June 11 2010
Prince Charles yesterday urged the world to follow Islamic ‘spiritual principles’ in order to protect the environment.
In an hour-long speech, the heir to the throne argued that man’s destruction of the world was contrary to the scriptures of all religions – but particularly those of Islam.
He said the current ‘division’ between man and nature had been caused not just by industrialisation, but also by our attitude to the environment – which goes against the grain of ‘sacred traditions’.
Charles, who is a practising Christian and will become the head of the Church of England when he succeeds to the throne, spoke in depth about his own study of the Koran which, he said, tells its followers that there is ‘no separation between man and nature’ and says we must always live within our environment’s limits.
The prince was speaking to an audience of scholars at the Oxford Centre for Islamic Studies – which attempts to encourage a better understanding of the culture and civilisation of the religion.
His speech, merging religion with his other favourite subject, the environment, marked the 25th anniversary of the organisation, of which he is patron.
The Prince of Wales spoke about the great importance and respect the Islamic faith attaches to the preservation of the environment. He said: ‘From what I know of the Quran, again and again it describes the natural world as the handiwork of a unitary benevolent power. It very explicitly describes Nature as possessing an “intelligibility’ and that there is no separation between Man and Nature, precisely because there is no separation between the natural world and God. It offers a completely integrated view of the Universe where religion and science, mind and matter are all part of one living, conscious whole.
‘If I may quote the Quran, ‘Have you considered: if your water were to disappear into the Earth, who then could bring you gushing water?’
This is the Divine hospitality that offers us our provisions and our dwelling places, our clothing, tools and transport.

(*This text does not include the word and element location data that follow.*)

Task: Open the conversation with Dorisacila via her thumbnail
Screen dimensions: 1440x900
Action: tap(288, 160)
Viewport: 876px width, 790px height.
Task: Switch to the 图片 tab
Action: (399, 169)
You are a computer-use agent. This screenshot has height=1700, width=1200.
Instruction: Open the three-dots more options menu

The Earth is robust and prolific, but also delicate, subtle, complex and diverse and so our mark must always be gentle.’
The Prince also noted that these teachings were also evident in Judaism and in his own faith, Christianity and were well expressed in the writings of Islamic poets and scholars, and Western poets like Wordsworth.
Ending his speech, The Prince said: ‘There is a profound truth in that seemingly simple, old saying of the nomads that “the best of all Mosques is Nature herself”.’